Malam ini ayah kembali mengungkit masalah tentang Edwin. Kayla hanya diam namun sudah pasti amat mendengarkan. Kisah tentang Edwin amat menarik hatinya. Sudahlah tampan, jagoan pula.
“Ada yang acuh tapi butuh nih, kayaknya.” Sindir Antoni menatap ke arah Kayla sambil senyum-senyum. Nah, mulai lagi, kan? Kakak sableng satu ini amat suka menggoda adiknya.
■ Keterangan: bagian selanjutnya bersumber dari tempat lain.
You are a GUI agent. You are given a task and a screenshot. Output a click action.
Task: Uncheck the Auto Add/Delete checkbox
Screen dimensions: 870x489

“Naaahhh…pura-pura marah lagi. Padahal dalam hatinya hmm...pingin benar tau siapa itu Edwin. Ganteng, kan? Tuh, lihat wajah Kayla. Malu malu mauu. Bener kan, kalau kamu naksir dia? Hayo ngaku.?!“
Ayah terkekeh-kekeh. Juga ibu.
“Ngomong-ngomong, ayah setuju nggak, bila burung merak yang angkuh ini kusuruh jinakin ma Edwin?” Lanjut Antoni meledek, lalu tertawa ngakak. Ibu geleng-geleng kepala, melihat ulah putranya.
“Ayah sih lebih dari setuju.” Jawab ayah.
“Kalau Ibu setuju-setuju-setuju.” Balas ibu tak mau kalah.
“Nggak lucu!!!” Pekik Kayla merengut. Semua malah tersenyum lucu melihatnya, hingga Kayla makin gondok. Terutama pada Antoni.
“Ha ha ha ha ha…lucu…ha ha ha...” Seru Anton masih sambil ngakak.